Object Representations for Learning and Reasoning

Thirty-fourth Conference on Neural Information Processing Systems (NeurIPS)

December 11, 2020, Virtual Workshop

Join via the livestream 🎥 · RocketChat · @ORLR_Workshop · #ORLR2020 · Join our community Slack!

A Symmetric and Object-Centric World Model for Stochastic Environments

  • Patrick Emami, Pan He, Anand Rangarajan, and Sanjay Ranka
  • (Oral)
  • PDF


Object-centric world models learn useful representations for planning and control but have so far only been applied to synthetic and deterministic environments. We introduce a perceptual-grouping-based world model for the dual task of extracting object-centric representations and modeling stochastic dynamics in visually complex and noisy video environments. The world model is built upon a novel latent state space model that learns the variance for object discovery and dynamics separately.
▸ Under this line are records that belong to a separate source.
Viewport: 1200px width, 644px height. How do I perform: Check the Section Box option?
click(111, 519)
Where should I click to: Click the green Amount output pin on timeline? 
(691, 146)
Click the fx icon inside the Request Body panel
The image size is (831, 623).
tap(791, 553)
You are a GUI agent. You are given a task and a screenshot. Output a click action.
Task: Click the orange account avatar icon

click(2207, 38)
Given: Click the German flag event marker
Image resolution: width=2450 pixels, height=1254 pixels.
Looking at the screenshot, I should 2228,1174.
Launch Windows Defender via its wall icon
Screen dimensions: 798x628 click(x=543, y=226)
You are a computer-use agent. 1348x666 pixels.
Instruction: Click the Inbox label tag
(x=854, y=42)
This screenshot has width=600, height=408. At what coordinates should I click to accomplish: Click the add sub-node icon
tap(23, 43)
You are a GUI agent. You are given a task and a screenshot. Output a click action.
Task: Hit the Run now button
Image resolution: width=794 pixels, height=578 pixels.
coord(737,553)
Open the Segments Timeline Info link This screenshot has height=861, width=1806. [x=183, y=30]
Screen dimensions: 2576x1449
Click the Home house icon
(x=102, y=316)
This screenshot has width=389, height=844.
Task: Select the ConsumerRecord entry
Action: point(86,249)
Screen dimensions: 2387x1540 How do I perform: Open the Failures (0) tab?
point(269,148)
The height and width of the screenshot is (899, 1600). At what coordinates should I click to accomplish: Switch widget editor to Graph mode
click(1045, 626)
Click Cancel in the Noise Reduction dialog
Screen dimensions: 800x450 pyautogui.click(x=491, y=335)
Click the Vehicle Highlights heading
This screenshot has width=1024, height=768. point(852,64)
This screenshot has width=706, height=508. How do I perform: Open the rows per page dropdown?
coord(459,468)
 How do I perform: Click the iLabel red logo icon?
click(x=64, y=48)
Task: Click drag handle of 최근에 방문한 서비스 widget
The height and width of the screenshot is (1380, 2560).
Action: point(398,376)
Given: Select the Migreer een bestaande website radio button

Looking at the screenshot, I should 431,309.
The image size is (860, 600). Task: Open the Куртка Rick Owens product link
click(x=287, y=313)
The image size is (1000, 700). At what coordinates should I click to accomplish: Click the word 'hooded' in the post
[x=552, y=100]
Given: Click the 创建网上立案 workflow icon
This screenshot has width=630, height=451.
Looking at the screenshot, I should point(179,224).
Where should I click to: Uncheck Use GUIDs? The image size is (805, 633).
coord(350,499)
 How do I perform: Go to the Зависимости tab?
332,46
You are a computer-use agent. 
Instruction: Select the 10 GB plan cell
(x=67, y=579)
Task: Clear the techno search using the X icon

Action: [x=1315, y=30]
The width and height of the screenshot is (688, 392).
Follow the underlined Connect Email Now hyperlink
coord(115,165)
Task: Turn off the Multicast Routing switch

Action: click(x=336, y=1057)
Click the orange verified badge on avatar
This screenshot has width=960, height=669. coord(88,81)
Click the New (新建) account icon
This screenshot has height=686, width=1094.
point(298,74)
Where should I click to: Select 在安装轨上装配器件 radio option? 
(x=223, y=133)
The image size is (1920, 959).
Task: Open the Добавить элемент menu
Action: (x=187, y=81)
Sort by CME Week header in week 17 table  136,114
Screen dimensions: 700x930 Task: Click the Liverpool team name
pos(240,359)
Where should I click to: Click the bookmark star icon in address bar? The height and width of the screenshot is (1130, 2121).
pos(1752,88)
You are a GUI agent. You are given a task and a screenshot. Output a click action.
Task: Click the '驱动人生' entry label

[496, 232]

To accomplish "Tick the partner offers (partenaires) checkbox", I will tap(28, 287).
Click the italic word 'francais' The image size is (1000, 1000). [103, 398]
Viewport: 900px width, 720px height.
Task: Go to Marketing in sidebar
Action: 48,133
This design is motivated by the disparity in available information that exists between the discovery component, which takes a provided video frame and decomposes it into objects, and the dynamics component, which predicts representations for future video frames conditioned only on past frames. To learn the dynamics variance, we introduce a best-of-many-rollouts objective. We show that the world model successfully learns accurate and diverse rollouts in a real-world robotic manipulation environment with noisy actions while learning interpretable object-centric representations.